For the context of the questions, I’m going to use Salesforce data, as it’s generally well known and referenced multiple times in The Data Vault Guru book (I’m up to chapter 8, so if this is answered later, or if I missed it, please let me know).
I had been under the (mis?)-understanding that the data coming into your raw vault (hubs, links, satellites) should be exactly as per the source system, which is to say it shouldn’t be modified at all. However I’m getting the impression that this is not the case. Is there any literature out there on the approach to take here? How should the staging data be modeled? Is there a rule to follow?
Salesforce examples:
Every table has a link to the record_type table. This defines additional attributes that may be useful for the business. Maybe the brand related to an application. The record type doesn’t constitute a hub, but it is important information for the business. Is it appropriate to join this table to create a view of multiple tables that is used to source your raw vault, and hence in this example a satellite?
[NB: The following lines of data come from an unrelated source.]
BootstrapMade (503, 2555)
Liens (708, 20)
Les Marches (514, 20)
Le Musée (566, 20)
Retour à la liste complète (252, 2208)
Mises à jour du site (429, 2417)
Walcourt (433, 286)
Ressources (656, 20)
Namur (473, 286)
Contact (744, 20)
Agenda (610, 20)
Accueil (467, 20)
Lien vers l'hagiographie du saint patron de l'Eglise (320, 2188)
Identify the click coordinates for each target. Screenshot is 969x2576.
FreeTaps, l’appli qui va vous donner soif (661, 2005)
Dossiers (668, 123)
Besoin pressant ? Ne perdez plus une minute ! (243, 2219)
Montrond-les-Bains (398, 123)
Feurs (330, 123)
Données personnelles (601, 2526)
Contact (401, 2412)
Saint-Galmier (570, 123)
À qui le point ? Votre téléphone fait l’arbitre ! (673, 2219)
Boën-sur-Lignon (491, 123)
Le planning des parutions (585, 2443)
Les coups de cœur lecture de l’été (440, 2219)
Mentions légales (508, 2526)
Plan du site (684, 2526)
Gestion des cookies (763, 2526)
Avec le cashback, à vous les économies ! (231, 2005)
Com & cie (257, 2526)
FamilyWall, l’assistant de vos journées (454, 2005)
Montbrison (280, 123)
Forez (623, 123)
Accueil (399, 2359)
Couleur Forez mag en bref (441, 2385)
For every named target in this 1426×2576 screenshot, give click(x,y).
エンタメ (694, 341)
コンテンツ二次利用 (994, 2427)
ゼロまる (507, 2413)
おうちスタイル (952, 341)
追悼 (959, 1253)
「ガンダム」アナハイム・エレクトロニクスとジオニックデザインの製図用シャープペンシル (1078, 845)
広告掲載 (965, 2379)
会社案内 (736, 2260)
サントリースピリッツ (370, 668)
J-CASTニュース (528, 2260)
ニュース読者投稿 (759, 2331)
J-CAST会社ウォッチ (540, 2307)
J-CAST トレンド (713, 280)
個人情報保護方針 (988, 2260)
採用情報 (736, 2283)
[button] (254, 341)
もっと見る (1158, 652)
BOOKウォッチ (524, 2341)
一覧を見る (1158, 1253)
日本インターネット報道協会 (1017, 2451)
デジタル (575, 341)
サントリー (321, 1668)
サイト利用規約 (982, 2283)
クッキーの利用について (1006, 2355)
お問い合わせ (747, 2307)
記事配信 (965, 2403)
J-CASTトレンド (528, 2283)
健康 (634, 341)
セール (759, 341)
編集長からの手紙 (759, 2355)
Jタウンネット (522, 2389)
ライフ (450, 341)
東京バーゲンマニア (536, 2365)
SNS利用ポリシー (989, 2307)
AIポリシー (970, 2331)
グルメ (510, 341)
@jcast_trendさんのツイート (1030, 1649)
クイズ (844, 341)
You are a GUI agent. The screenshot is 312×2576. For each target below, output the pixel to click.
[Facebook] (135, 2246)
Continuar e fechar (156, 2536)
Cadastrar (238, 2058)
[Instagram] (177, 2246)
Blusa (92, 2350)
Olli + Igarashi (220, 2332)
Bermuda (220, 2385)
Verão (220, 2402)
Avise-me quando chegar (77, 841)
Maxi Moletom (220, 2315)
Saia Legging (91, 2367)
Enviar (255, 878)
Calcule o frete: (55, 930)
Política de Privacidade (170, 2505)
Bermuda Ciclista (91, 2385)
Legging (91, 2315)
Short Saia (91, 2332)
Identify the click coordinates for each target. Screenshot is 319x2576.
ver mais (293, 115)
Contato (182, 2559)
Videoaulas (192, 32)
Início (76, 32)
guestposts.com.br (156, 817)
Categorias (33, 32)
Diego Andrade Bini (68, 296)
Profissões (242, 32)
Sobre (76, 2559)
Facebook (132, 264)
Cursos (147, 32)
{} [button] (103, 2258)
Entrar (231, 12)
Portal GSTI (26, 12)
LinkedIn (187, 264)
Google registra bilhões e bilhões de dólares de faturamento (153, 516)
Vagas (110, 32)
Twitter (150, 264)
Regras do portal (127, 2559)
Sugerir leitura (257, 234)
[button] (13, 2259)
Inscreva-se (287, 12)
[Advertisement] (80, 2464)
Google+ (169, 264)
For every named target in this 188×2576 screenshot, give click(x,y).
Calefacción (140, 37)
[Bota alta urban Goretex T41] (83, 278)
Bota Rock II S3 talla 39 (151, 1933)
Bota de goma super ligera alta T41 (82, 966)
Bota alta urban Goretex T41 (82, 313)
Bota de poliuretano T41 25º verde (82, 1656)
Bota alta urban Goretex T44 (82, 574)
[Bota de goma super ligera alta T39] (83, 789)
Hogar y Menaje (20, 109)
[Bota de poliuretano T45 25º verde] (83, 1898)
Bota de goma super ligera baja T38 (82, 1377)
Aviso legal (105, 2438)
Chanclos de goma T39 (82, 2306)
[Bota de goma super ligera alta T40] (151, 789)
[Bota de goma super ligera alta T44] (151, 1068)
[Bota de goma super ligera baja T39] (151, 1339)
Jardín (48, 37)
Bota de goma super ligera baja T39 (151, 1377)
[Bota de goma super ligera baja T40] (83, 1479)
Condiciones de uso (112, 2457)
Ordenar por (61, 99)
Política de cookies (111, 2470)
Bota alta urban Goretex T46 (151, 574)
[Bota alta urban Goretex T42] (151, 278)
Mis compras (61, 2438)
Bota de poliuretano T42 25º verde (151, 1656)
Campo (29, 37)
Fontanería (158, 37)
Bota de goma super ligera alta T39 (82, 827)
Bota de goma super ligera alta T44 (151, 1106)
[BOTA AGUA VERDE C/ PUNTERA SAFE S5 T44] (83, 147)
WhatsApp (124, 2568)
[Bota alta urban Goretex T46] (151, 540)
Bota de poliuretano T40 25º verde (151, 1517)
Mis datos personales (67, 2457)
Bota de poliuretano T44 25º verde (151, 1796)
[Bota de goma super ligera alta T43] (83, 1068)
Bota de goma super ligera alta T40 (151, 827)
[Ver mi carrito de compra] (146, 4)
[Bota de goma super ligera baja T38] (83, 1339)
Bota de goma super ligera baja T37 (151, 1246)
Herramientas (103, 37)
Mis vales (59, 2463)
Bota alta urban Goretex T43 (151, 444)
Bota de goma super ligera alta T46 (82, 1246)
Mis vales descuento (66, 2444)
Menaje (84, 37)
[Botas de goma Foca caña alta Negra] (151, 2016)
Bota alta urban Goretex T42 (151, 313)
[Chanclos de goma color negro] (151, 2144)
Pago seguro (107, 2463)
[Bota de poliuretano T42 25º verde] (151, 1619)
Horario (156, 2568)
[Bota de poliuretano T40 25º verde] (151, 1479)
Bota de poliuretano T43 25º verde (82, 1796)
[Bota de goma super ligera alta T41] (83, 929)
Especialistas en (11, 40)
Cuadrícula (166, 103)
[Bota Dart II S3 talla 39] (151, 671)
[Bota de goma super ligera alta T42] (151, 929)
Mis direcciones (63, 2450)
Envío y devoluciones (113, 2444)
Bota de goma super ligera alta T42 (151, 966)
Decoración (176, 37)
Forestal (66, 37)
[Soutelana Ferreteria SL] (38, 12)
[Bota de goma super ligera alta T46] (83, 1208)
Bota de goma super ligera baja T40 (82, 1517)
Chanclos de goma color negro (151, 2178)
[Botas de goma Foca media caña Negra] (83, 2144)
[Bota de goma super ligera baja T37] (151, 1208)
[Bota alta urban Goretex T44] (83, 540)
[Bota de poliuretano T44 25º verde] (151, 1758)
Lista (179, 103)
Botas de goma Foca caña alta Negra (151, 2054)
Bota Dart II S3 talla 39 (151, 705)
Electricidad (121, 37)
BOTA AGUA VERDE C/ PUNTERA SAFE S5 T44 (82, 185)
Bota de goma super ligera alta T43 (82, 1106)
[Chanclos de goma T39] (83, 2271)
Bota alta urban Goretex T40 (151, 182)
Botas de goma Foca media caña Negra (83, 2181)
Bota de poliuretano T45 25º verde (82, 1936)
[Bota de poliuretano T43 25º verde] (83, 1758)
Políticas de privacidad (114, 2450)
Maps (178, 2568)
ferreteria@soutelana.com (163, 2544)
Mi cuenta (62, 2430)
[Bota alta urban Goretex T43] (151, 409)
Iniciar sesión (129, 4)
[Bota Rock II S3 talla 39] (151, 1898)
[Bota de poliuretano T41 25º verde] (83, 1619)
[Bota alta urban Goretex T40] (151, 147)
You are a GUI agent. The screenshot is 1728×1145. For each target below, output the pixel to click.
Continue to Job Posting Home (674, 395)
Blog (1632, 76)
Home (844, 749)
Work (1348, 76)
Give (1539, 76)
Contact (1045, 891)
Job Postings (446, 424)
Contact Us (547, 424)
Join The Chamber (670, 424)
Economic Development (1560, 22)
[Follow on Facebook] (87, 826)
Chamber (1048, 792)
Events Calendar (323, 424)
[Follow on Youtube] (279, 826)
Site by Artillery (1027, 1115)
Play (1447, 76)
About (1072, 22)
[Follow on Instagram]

By this, I would give the following… is it appropriate to use this as a staging ‘table’ to be ingested into the raw vault:
SELECT
opp.id,
opp.name AS opportunity_name,
opp.status,
COALESCE(rt.name,'') AS opportunity_record_type_name
FROM
opportunity AS opp
LEFT JOIN record_type AS rt
ON opp.record_type_id = rt.record_type_id
In the above example, the opp.id would become the business key in my application hub, and the opportunity_name, status & opportunity_record_type_name would become attributes in my satellite.
If this isn’t appropriate, how would you proceed? I do note that you aren’t supposed to change the names of the fields as part of the ingestion, however if doing a join like this, you would be forced to, else end up with two columns both called ‘name’.
My second question, on the topic of naming conventions, and again using Salesforce. Every customer, opportunity, appointment etc. table contains a created_by and modified_by field. These fields relate to the user table, and what our business defines as team members, so the team_member_hub. We would want to load both of these into the team_member_hub to ensure a complete set of data in this hub.
So when creating the hash values in the source, would you use a naming convention such as team_member_created_by_hash and team_member_modified_by_hash, or would you name these hash values differently? Similarly, assuming loading from the Salesforce Opportunity table, when loading these records into the team_member_hub, would you reference the field in the record source - SF-OPP-CREATED_BY - or just the table - SF-OPP? I’m assuming the former, but hoping to get a confirmation.
PS: kudos to @patrickcuba for his book. I’m not finished reading it yet, but it’s answered some questions for me that I was left with after having read Dan Linstedt’s book cover to cover.